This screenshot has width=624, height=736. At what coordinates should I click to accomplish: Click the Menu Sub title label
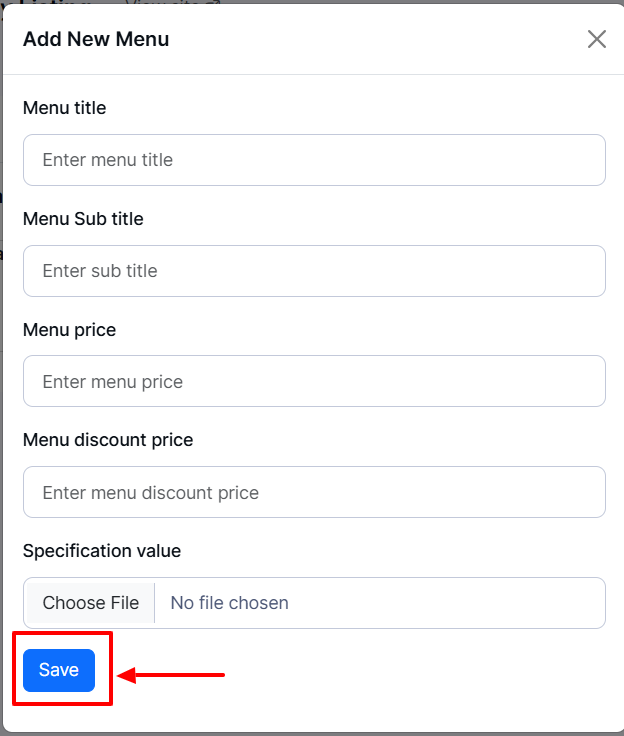tap(83, 219)
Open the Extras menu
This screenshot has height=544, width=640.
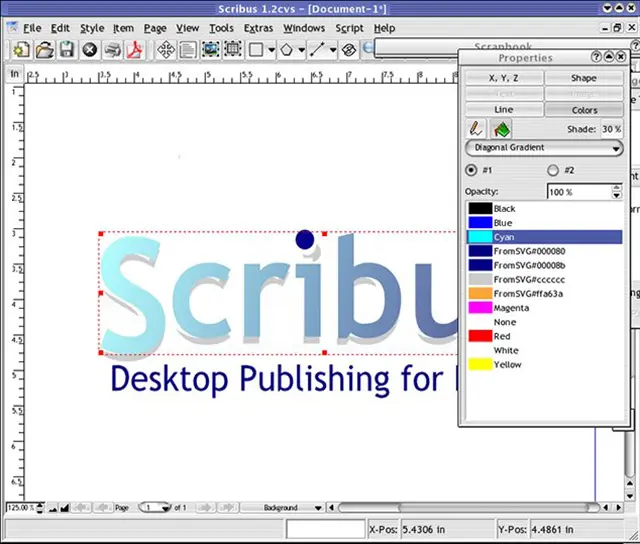click(x=257, y=28)
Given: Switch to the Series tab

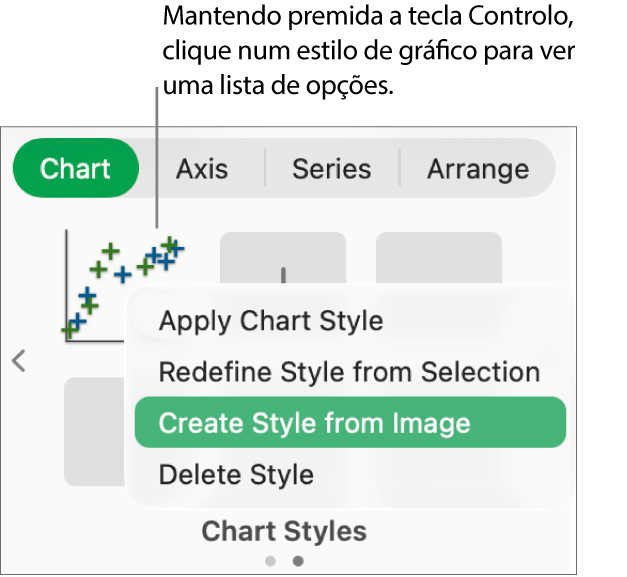Looking at the screenshot, I should tap(331, 169).
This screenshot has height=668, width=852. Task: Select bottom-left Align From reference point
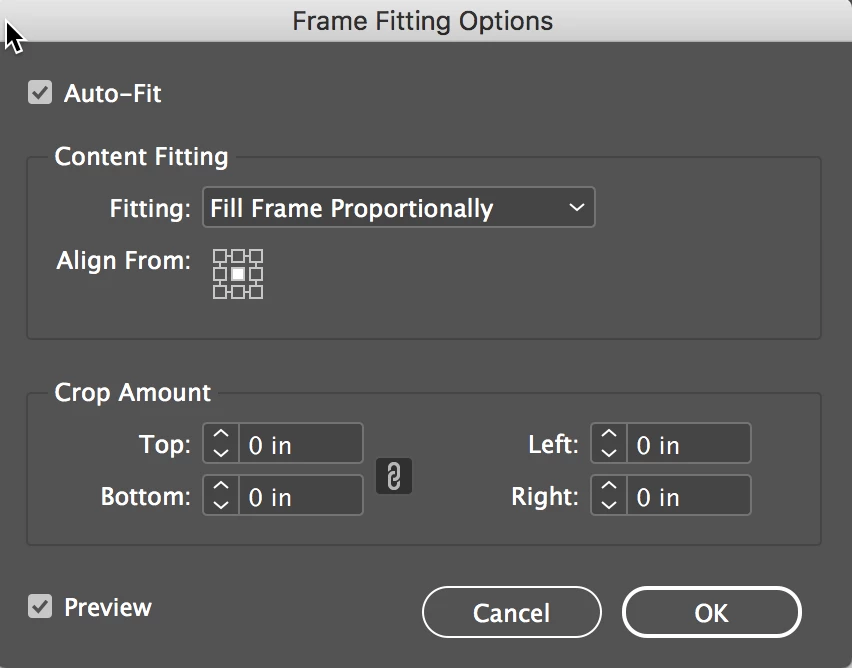pyautogui.click(x=220, y=291)

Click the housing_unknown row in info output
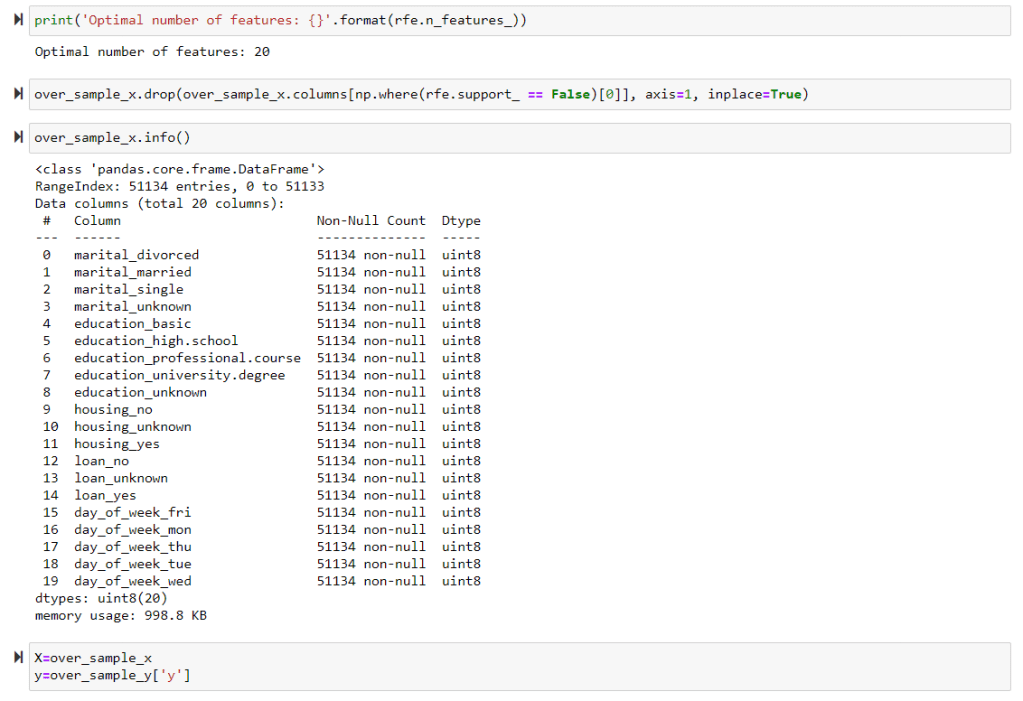point(132,427)
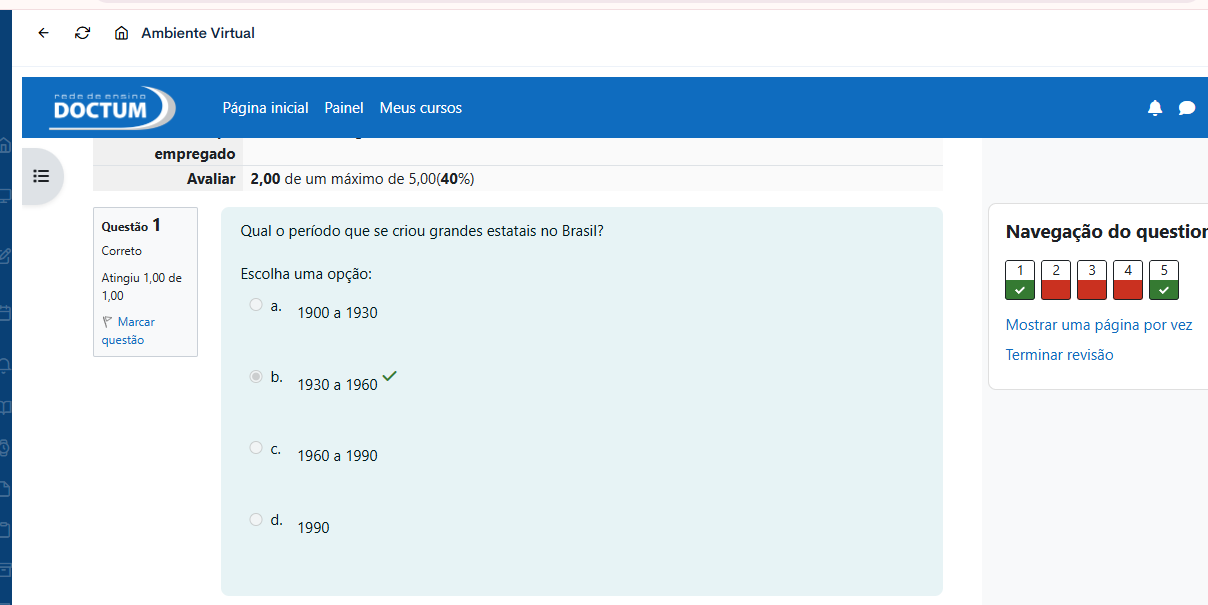The image size is (1208, 605).
Task: Select option b. 1930 a 1960
Action: [256, 377]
----
Work request: Reproduce exactly and only the lines from the one with "Open the Extras menu" through the last entry, both included, excluding every picture.

Written answer:
Open the Extras menu
This screenshot has height=544, width=640.
click(x=257, y=28)
Given: Switch to the Series tab

Looking at the screenshot, I should tap(331, 169).
This screenshot has height=668, width=852. Task: Select bottom-left Align From reference point
pyautogui.click(x=220, y=291)

Click the housing_unknown row in info output
point(132,427)
The image size is (1208, 605).
Task: Select option b. 1930 a 1960
Action: [256, 377]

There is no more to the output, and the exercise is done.